State v. Bell

Summarized by:

  • Court: Oregon Court of Appeals
  • Area(s) of Law: Criminal Law
  • Date Filed: 07-09-2014
  • Case #: A149112
  • Judge(s)/Court Below: Schuman, S.J. for the Court; Duncan, P.J.; and Wollheim, J.

The state can extend a defendant's probation sentence for failure to make payments conditional to the probation, regardless of the reason for the failure to pay.

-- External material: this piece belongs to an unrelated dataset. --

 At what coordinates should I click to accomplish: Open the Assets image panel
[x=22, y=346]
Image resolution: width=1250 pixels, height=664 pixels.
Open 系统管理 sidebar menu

Defendant appealed his extended probation sentence arguing the state violated his rights under the Fourteenth Amendment to the United States Constitution by failing to demonstrate that his failure to pay fines and restitution resulted from circumstances beyond his control. Defendant was convicted of assault and sentenced to probation under the condition that he pays restitution, fines, and assessments. After failing to make these payments, a hearing was held for Defendant to show cause for his violation of the probation conditions. The state extended Defendant’s probation as a result of the violation. Defendant appealed, arguing that the state failed to prove that his failure to make payments was willful and not a result of his poverty. Defendant relies on Bearden v. Georgia, 461 US 660 (1983), where the Supreme Court held that a state can not revoke probation and imprison a defendant for failure to make payments conditional to the probation unless the defendant had not made sufficient efforts to pay or alternative forms of punishment were not possible. The Court affirmed, holding that Bearden does not apply where the violation of the probation results in a punishment less serious than imprisonment. Affirmed.